GIVEN TASK A
Convert the rows between the line containing "Click the Network & internet Wi-Fi icon" and the line containing "point(722,137)", inclusive, into a JSON list of strings with one string per line, omitting blank lines. Include no other rows.

==== SOURCE EXCERPT

Obsolete:Hadoop

From Wikitech
Jump to navigation Jump to search
This page contains historical information. It is probably no longer true.
This process no longer needs to run on the snapshot hosts. (Nov 1 2010)

Hadoop is being setup on snapshot1, snapshot2, snapshot3 to test XML Snapshots.

Setting up a node cluster

  1. wget http://www.trieuvan.com/apache/hadoop/core/hadoop-0.20.1/hadoop-0.20.1.tar.gz
  2. apt-get install sun-java6-bin

core-site.xml

<configuration>
 <property>
    <name>fs.default.name</name>
    <value>hdfs://208.80.152.139:9000</value>
  </property>
</configuration>

hdfs-site.xml

<configuration>
  <property>
    <name>dfs.name.dir</name>
    <value>/var/hdfs/name</value>
    <final>true</final>
   </property>
  <property>
    <name>dfs.data.dir</name>
    <value>/var/hdfs/data</value>
    <final>true</final>
   </property>p
  <property>
    <name>fs.checkpoint.dir</name>
    <value>/var/hdfs/namesecondary</value>
    <final>true</final>
   </property>
</configuration>

Slaves

Add slave servers to conf/slaves

hadoop-env.sh

export JAVA_HOME=/usr/lib/jvm/java-6-sun/

Post Config

  1. mkdir /var/hdfs/name
  2. mkdir /var/hdfs/data
  3. chown -R hadoop.hadoop /var/hdfs

On namenode:

  1. mkdir /var/hdfs/namesecondary

Logs

  • namenode - tells you who's registered connections
  • datanode - block activity

SVN

  • private-wmf/hadoop/conf

========

GIVEN TASK B
According to the Hadoop page, on which hosts was Hadoop being set up?

==== ENTRIES

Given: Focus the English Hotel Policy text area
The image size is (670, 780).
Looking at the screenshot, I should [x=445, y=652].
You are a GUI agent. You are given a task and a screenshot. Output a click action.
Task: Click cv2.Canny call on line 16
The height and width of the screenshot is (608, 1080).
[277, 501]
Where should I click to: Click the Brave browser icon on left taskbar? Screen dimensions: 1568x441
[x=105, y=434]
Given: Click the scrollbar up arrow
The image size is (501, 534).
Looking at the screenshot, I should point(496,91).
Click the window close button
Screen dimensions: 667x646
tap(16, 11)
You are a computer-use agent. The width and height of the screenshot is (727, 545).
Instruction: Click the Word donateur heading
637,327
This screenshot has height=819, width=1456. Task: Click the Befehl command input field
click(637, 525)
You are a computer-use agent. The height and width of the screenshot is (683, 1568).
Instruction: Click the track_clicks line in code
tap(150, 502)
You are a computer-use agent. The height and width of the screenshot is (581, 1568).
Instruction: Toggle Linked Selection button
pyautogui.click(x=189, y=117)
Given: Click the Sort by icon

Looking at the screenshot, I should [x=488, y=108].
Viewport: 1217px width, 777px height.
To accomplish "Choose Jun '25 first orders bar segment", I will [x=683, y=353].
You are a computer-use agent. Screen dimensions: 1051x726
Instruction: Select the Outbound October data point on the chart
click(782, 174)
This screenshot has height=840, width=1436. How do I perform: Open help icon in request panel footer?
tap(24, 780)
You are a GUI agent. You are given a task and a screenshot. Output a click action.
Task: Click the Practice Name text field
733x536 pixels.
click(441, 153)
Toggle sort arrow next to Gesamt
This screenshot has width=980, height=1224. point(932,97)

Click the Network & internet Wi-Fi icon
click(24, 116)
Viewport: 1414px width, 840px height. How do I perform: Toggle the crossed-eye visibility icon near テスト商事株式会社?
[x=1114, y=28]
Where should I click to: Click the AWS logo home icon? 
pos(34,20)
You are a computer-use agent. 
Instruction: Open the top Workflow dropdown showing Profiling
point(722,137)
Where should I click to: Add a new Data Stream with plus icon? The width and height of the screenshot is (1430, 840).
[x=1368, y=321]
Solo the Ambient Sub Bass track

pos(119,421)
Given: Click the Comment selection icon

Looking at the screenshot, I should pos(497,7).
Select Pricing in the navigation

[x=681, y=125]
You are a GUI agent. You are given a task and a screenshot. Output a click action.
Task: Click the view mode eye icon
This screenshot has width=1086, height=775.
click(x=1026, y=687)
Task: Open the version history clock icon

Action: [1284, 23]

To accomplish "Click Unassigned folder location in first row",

========

PROBLEM SOLUTION A
[
  "Click the Network & internet Wi-Fi icon",
  "click(24, 116)",
  "Viewport: 1414px width, 840px height. How do I perform: Toggle the crossed-eye visibility icon near テスト商事株式会社?",
  "[x=1114, y=28]",
  "Where should I click to: Click the AWS logo home icon? ",
  "pos(34,20)",
  "You are a computer-use agent. ",
  "Instruction: Open the top Workflow dropdown showing Profiling",
  "point(722,137)"
]

PROBLEM SOLUTION B
snapshot1, snapshot2, and snapshot3